§ THE TASK
Copy out the rows again, substituting "Byte-Wars" for every occurrence of "Byte Wars" and changing nothing else. Leave the pictures out.

# EXCERPTED DATA start

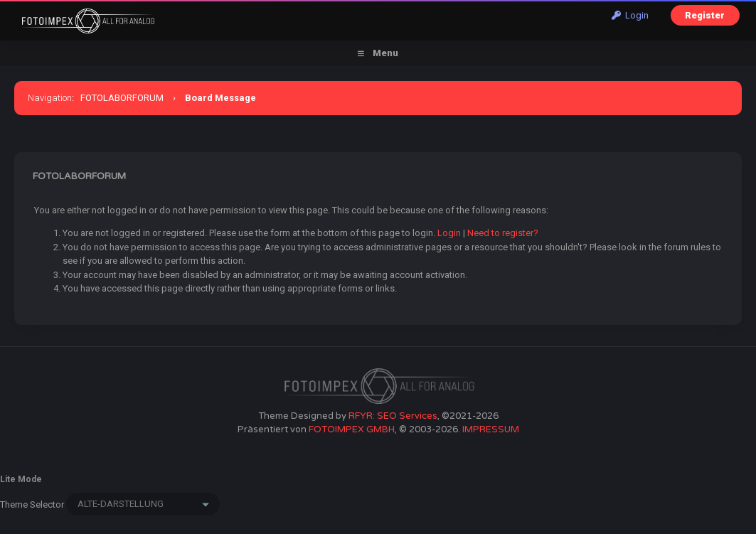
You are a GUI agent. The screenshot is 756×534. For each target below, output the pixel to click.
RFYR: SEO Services (393, 416)
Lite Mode (21, 479)
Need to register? (503, 233)
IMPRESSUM (491, 429)
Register (705, 15)
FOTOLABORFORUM (122, 97)
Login (630, 15)
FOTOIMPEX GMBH (351, 429)
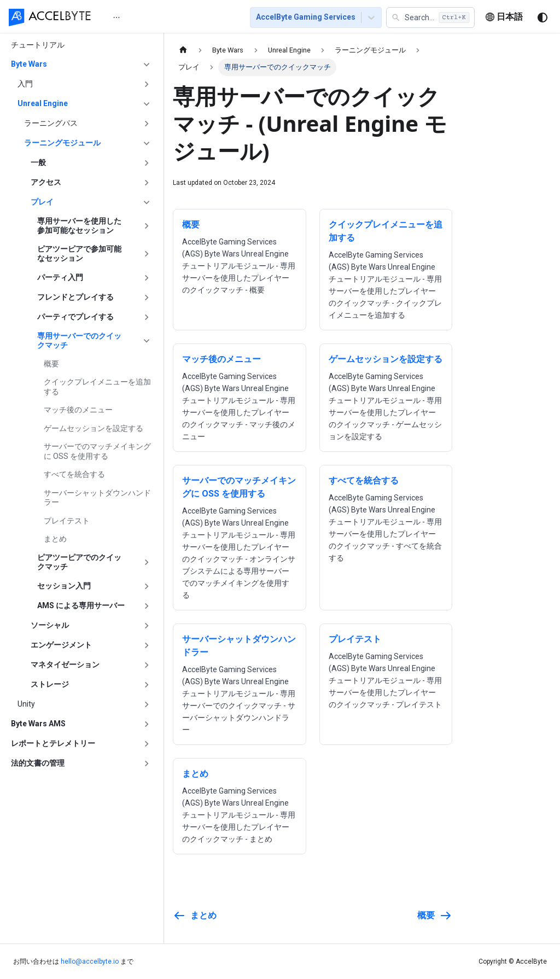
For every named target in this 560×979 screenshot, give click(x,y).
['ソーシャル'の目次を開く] (147, 626)
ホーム (124, 18)
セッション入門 (64, 586)
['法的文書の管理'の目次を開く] (147, 764)
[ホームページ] (183, 50)
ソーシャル (50, 625)
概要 (51, 364)
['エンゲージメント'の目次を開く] (147, 645)
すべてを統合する (74, 474)
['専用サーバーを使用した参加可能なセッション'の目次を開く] (147, 226)
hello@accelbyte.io (90, 961)
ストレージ (50, 684)
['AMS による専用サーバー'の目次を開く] (147, 606)
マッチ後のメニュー (78, 410)
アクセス (46, 182)
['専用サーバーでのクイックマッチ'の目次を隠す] (147, 341)
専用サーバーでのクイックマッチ (79, 341)
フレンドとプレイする (75, 297)
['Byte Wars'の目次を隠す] (147, 65)
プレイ (42, 202)
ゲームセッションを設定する (94, 428)
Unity (26, 704)
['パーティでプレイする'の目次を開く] (147, 317)
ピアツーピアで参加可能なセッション (79, 254)
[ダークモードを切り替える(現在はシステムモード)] (542, 18)
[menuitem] (124, 17)
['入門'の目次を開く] (147, 84)
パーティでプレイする (75, 317)
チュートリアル (38, 45)
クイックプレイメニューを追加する (97, 387)
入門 (25, 84)
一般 (38, 162)
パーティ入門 (60, 277)
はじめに (168, 18)
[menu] (168, 17)
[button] (430, 18)
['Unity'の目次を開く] (147, 704)
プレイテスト (67, 521)
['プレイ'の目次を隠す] (147, 202)
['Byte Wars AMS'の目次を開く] (147, 724)
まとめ (55, 539)
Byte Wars (29, 64)
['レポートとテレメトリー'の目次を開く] (147, 744)
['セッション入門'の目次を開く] (147, 586)
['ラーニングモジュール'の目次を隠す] (147, 143)
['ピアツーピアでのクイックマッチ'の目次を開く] (147, 562)
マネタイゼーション (65, 665)
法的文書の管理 (38, 763)
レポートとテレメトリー (53, 743)
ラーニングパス (51, 123)
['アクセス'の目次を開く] (147, 183)
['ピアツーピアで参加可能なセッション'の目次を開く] (147, 254)
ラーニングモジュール (62, 143)
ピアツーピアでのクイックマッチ (79, 562)
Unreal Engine (43, 103)
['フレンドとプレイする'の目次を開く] (147, 298)
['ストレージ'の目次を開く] (147, 685)
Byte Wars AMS (38, 724)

# EXCERPTED DATA end

§ OUTPUT OF THE EXERCISE
You are a GUI agent. The screenshot is 756×534. For each target below, output the pixel to click.
RFYR: SEO Services (393, 416)
Lite Mode (21, 479)
Need to register? (503, 233)
IMPRESSUM (491, 429)
Register (705, 15)
FOTOLABORFORUM (122, 97)
Login (630, 15)
FOTOIMPEX GMBH (351, 429)
For every named target in this 560×979 screenshot, give click(x,y).
['ソーシャル'の目次を開く] (147, 626)
ホーム (124, 18)
セッション入門 (64, 586)
['法的文書の管理'の目次を開く] (147, 764)
[ホームページ] (183, 50)
ソーシャル (50, 625)
概要 (51, 364)
['エンゲージメント'の目次を開く] (147, 645)
すべてを統合する (74, 474)
['専用サーバーを使用した参加可能なセッション'の目次を開く] (147, 226)
hello@accelbyte.io (90, 961)
ストレージ (50, 684)
['AMS による専用サーバー'の目次を開く] (147, 606)
マッチ後のメニュー (78, 410)
アクセス (46, 182)
['専用サーバーでのクイックマッチ'の目次を隠す] (147, 341)
専用サーバーでのクイックマッチ (79, 341)
フレンドとプレイする (75, 297)
['Byte-Wars'の目次を隠す] (147, 65)
プレイ (42, 202)
ゲームセッションを設定する (94, 428)
Unity (26, 704)
['パーティでプレイする'の目次を開く] (147, 317)
ピアツーピアで参加可能なセッション (79, 254)
[ダークモードを切り替える(現在はシステムモード)] (542, 18)
[menuitem] (124, 17)
['入門'の目次を開く] (147, 84)
パーティでプレイする (75, 317)
チュートリアル (38, 45)
クイックプレイメニューを追加する (97, 387)
入門 (25, 84)
一般 (38, 162)
パーティ入門 (60, 277)
はじめに (168, 18)
[menu] (168, 17)
[button] (430, 18)
['Unity'の目次を開く] (147, 704)
プレイテスト (67, 521)
['プレイ'の目次を隠す] (147, 202)
['Byte-Wars AMS'の目次を開く] (147, 724)
まとめ (55, 539)
Byte-Wars (29, 64)
['レポートとテレメトリー'の目次を開く] (147, 744)
['セッション入門'の目次を開く] (147, 586)
['ラーニングモジュール'の目次を隠す] (147, 143)
['ピアツーピアでのクイックマッチ'の目次を開く] (147, 562)
マネタイゼーション (65, 665)
法的文書の管理 (38, 763)
レポートとテレメトリー (53, 743)
ラーニングパス (51, 123)
['アクセス'の目次を開く] (147, 183)
['ピアツーピアで参加可能なセッション'の目次を開く] (147, 254)
ラーニングモジュール (62, 143)
ピアツーピアでのクイックマッチ (79, 562)
Unreal Engine (43, 103)
['フレンドとプレイする'の目次を開く] (147, 298)
['ストレージ'の目次を開く] (147, 685)
Byte-Wars AMS (38, 724)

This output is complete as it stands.